The New York Knicks went from having little depth at the center position at the end of last season to perhaps an overflow of depth there this season.
Enes Kanter, who was the Knicks’ main compensation for Carmelo Anthony, should play a high-usage role down low for the team, given his offensive acumen. Guillermo Hernangomez, who proved himself to be a worthy building block during his rookie season last year, should also get a lot of run. Kyle O’Quinn, who has shown an ability to fill the stat sheet in limited minutes, might also play a role.
Therefore, where does Joakim Noah fit in?
In just the second year of a massive four-year, $72 million deal, Noah will miss the first 11 games of the year due to a suspension that he was dealt last season, but once he comes back, his role might be severely limited on a rebuilding roster.
However, it seems like the former Defensive Player of the Year will accept his role as a reserve.
“That’s probably what it’s going to be,” Noah told reporters on Friday, per Stefan Bondy of the New York Daily News. “Right now we have a lot of talented players at my position. That’s just the reality. So it’s about being as supportive as possible, and then when my number’s called going out there and making an impact.”
Last season was an absolute disaster for Noah, who struggled on the court before undergoing knee surgery, receiving a performance-enhancing drug suspension and then undergoing shoulder surgery. Those hurdles left him where he currently is, fighting for playing time and having to prove himself as though he was a rookie.

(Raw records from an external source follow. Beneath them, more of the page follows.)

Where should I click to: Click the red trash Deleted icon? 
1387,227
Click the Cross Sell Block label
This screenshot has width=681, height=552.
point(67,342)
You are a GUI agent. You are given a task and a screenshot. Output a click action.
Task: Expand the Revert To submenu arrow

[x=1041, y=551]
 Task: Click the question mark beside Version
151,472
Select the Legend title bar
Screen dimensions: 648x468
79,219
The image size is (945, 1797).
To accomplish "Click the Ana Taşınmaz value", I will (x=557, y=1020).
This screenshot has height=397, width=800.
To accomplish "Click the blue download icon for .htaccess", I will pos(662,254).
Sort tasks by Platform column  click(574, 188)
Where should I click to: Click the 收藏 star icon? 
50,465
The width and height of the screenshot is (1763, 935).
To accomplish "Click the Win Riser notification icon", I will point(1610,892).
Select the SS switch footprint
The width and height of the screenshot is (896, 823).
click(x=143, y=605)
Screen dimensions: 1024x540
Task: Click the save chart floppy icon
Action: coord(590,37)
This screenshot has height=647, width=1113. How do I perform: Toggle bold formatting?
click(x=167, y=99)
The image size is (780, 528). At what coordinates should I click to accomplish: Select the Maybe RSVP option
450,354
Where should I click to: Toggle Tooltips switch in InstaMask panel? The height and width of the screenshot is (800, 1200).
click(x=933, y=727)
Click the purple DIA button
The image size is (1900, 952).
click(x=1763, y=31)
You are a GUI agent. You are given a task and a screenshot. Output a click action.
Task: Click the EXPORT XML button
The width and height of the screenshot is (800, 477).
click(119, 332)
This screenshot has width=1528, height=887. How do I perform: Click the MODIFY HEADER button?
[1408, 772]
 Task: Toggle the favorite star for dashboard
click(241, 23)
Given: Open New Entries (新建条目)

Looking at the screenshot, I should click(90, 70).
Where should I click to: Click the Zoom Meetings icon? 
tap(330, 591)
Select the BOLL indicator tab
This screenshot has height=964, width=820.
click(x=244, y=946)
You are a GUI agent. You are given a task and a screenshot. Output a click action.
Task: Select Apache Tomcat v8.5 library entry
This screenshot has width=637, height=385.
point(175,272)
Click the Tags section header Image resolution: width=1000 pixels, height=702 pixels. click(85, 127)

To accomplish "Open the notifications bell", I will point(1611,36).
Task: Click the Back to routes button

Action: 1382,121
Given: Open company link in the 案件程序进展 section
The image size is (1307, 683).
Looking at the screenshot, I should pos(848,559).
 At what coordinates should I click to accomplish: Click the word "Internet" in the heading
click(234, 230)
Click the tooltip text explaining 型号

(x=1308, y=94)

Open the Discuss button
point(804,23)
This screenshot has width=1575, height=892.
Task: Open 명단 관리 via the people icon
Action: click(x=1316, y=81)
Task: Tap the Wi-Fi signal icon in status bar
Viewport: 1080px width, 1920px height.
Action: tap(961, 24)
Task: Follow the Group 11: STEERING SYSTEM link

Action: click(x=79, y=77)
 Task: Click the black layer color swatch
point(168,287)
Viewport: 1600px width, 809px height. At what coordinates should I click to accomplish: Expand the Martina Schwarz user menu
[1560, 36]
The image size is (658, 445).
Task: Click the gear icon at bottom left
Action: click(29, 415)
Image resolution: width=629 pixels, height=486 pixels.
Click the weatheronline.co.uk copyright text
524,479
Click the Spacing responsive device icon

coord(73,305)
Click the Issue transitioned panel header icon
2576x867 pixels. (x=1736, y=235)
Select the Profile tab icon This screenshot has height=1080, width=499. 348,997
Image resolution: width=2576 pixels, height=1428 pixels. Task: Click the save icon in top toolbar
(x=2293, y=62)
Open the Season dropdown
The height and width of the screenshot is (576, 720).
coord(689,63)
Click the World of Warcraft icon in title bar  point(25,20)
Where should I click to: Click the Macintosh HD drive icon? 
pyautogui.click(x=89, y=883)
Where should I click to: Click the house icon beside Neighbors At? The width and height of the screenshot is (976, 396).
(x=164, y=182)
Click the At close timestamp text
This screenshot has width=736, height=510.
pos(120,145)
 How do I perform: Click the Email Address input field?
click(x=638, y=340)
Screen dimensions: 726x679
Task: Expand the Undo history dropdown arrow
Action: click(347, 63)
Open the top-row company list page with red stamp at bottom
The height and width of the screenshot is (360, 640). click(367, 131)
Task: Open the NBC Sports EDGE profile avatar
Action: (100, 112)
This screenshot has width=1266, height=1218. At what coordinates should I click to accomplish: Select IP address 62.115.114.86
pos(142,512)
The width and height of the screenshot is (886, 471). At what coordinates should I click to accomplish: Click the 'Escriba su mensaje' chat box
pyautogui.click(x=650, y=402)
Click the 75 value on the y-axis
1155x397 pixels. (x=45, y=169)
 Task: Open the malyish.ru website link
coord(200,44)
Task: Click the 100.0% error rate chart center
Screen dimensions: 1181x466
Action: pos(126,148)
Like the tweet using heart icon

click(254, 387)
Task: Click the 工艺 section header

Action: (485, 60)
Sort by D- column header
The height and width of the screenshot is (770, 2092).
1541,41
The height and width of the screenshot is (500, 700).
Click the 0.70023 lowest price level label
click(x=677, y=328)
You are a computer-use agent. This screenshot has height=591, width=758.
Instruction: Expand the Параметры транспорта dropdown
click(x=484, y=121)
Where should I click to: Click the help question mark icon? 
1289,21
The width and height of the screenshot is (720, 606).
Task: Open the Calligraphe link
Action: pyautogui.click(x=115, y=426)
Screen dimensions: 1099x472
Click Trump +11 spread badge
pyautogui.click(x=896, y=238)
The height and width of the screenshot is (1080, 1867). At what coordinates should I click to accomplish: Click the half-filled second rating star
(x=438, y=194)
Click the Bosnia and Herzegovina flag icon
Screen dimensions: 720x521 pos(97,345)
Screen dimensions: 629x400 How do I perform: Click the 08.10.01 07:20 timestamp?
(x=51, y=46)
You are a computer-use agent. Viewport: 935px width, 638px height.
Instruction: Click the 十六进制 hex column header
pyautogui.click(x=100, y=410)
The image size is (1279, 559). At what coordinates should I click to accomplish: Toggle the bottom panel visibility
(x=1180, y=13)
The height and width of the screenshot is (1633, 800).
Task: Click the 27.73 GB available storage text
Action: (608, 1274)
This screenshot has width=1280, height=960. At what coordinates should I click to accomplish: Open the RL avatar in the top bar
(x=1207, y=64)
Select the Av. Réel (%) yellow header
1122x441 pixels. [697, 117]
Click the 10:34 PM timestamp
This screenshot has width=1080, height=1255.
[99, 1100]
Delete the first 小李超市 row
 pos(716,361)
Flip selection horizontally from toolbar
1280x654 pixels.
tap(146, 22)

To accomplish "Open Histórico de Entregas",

“I’m dealing with a lot of adversity right now,” Noah said. “It’s just where the cards fall. It’s like being a rookie all over again. I have to prove myself. And I have to prove myself everyday. It’s a challenge. It’s a challenge I put myself in.”
While his salary certainly will help Noah to accept his new role, he also seems to be on board to mentor younger players on the team.
“If we’re in camp right here, and a young guy says, ‘You know, I’m tired.’ I kind of just look at him like, ‘I had six surgeries,’” Noah said. “‘You’re tired but we’re out here early getting treatment just to be able to get to shootaround.’ It’s a different mentality. It was a blessing just to be able to do the whole training camp every day. So I feel like I’m in a good place. I just want them to see how I deal with my adversity and I think that’s showing the young guys stuff.”
After his suspension is over, it will be interesting to see how coach Jeff Hornacek deploys Noah. Given the fact that the team still owes him $55 million over the next three seasons, he might be directed to get him on the court by the front office.
Or, if another team is in desperate need for a defensive-oriented rebounding presence, the Knicks might be able to offload his massive contract in a trade.